You Can Leave Hospice

Enrolling in hospice is not a one-way door. You can revoke your hospice election at any time by submitting a written, signed statement to the hospice provider. Once you do, your regular Medicare benefits resume immediately, and you can pursue curative treatments again. The revocation must be in writing; a verbal request is not sufficient.

Hospice can also discharge a patient whose condition improves to the point where a terminal prognosis no longer applies. This happens more often than people expect. If you’re discharged for improvement and later decline again, you can re-enroll in hospice at any time you meet the eligibility criteria.

Who Uses Hospice

Hospice use has grown steadily over the past two decades, but significant gaps remain.

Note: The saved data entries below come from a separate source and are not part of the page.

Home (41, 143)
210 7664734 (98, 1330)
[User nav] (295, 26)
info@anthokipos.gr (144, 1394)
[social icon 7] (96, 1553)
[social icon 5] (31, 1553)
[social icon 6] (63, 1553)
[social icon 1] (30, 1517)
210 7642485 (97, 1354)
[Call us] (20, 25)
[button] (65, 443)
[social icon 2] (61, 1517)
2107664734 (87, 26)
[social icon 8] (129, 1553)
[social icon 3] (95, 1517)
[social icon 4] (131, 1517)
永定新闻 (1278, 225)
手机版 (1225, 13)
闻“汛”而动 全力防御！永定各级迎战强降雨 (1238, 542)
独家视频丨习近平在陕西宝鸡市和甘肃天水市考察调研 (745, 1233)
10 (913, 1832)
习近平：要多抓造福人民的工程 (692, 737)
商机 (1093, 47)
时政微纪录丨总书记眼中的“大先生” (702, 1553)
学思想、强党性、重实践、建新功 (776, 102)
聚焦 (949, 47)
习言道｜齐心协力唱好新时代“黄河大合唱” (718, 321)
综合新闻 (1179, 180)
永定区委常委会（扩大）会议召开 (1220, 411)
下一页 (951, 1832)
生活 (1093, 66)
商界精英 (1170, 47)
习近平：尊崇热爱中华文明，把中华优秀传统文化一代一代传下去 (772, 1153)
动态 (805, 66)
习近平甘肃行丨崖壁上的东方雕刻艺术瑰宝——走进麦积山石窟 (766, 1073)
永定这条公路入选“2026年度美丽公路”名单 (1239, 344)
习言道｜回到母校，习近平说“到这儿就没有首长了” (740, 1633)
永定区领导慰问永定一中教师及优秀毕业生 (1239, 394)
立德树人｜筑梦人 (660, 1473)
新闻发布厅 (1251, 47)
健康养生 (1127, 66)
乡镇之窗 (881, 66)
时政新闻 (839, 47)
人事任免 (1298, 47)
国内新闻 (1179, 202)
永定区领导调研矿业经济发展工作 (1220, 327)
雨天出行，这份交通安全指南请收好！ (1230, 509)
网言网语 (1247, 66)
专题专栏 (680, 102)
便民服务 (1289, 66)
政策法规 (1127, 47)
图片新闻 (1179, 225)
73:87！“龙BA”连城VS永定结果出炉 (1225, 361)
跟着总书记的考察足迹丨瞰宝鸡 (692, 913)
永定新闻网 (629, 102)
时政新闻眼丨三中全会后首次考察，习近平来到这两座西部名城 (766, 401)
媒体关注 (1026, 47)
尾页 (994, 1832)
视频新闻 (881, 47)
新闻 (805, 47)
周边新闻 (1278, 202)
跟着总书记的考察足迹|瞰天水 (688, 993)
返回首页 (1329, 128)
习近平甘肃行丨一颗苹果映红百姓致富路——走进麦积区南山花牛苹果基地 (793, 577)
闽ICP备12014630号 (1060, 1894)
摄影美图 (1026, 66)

In 2022, about 62% of Medicare patients age 85 and older used hospice before death, compared to just 38% of those aged 65 to 74. Utilization also varies by race: roughly 52% of White Medicare patients who died in 2022 used hospice, compared to 37% of Black patients and 38% of Hispanic patients. People in urban areas are more likely to use hospice (50%) than those in rural (40 to 45%) or frontier areas (33%).

These gaps reflect a mix of factors: cultural attitudes toward end-of-life care, access to hospice providers in less populated areas, physician referral patterns, and misunderstandings about what hospice means. The most common misconception is that choosing hospice means “giving up.” In practice, patients and families frequently describe hospice as the point when they stopped fighting the disease and started focusing on living well with the time remaining.